Source >>

========================================

My so called friends were never nice to me at all and now I don’t have any friends at all except for pen pals whom I write to all around the world. I got so sick of my real friends being nasty that I cannot reach out to anyone outside penpalling. Pen pals are generally non-judgemental, except for this horrible German girl called Anke who sent me a really nasty letter but she was never a real friend at all. Some of my pen pals I feel really close to which is great, but I wish I could find someone closer to connect with.
I have been working at the same place for over 11 years but my boss will soon retire. He isn’t that nice to me either and makes me feel like I am the worst office worker he has ever had. What chance do I have in getting another job? It seems that you aren’t important unless you have a job, although others think you aren’t important unless you have children. I don’t have children but I support two children overseas in third world countries. Does that still make me less of a person because I haven’t had children of my own? My mother has criticised me because I am not married nor do I have children of my own.

========================================

Information provided >>
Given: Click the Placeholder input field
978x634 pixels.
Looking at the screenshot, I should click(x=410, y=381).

========================================

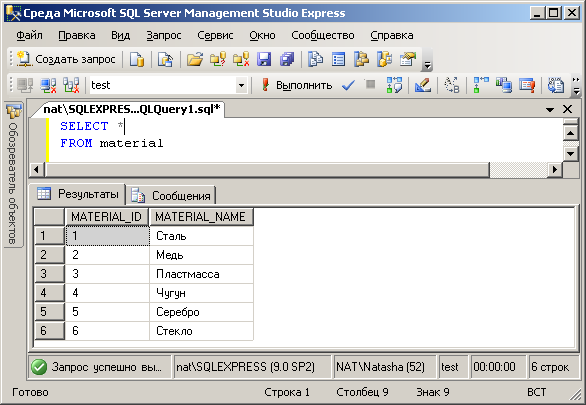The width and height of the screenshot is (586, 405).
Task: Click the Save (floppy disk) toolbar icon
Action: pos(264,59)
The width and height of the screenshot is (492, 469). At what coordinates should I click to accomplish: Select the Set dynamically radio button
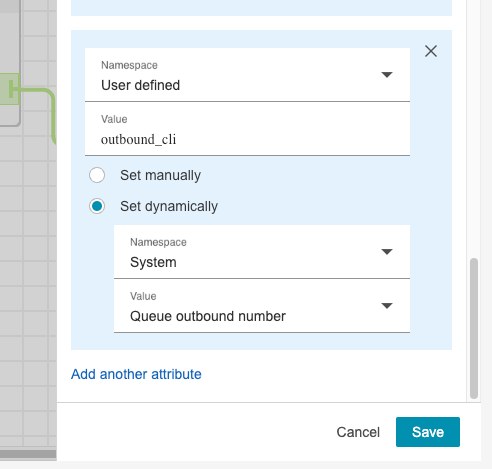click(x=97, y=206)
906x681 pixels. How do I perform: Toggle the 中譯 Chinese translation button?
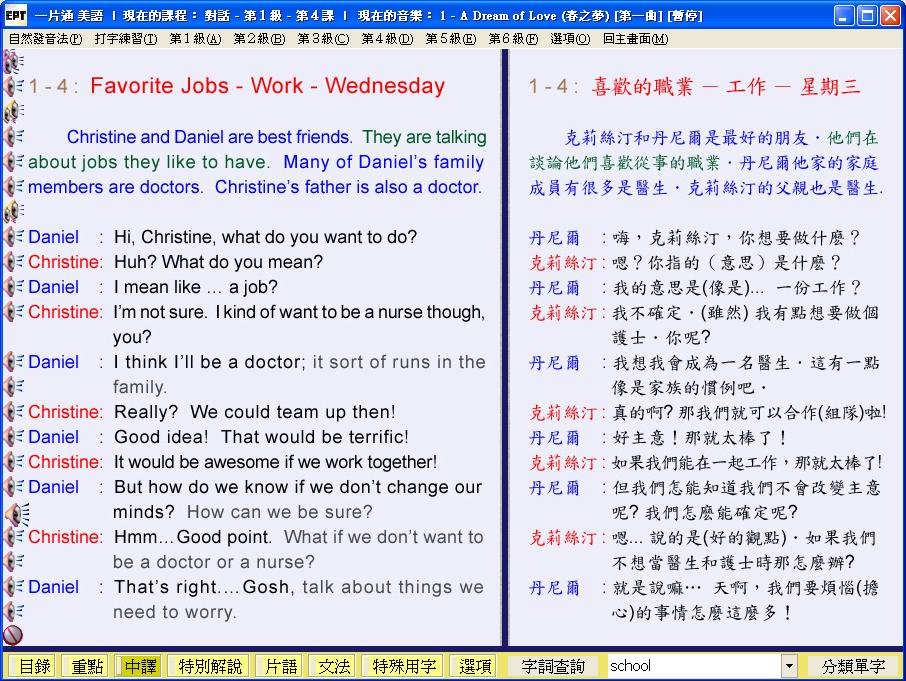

========================================

Written request A >> In the personal post, why does the writer feel unable to reach out to anyone apart from pen pals?
Written request B >> According to the personal post, how long has the writer worked at the same place?
Written request C >> Carry on writing the personal post, starting right after its final sentence.

Reply A >> The writer got so sick of their real friends being nasty that they can't reach out to anyone outside penpalling. Those so-called friends were never nice to them.

Reply B >> For over 11 years.

Reply C >>
Ever since I was a young teenager I have hated myself and have wished I was dead. I don’t know what is wrong with me but no one seems to like me. I think I’m a nice person though. For a very long time I have known that I was an accident; my parents didn’t want to have another child until two years after I was born.
My life has sucked for a very long time. People say that it will get better but it never does. I believe in God but he must really hate me for me to be feeling this way. I’m 36, and life has sucked since I was 4. I just seem to be a waste of space. My heart aches when I hear about needless abortions or people dying who were actually loved, unlike me. I don’t know why I am here on Earth when others weren’t given the chance, or died before their time. I have tried to fit in but I never have.
I wish I was never born, and I’m sorry that I was.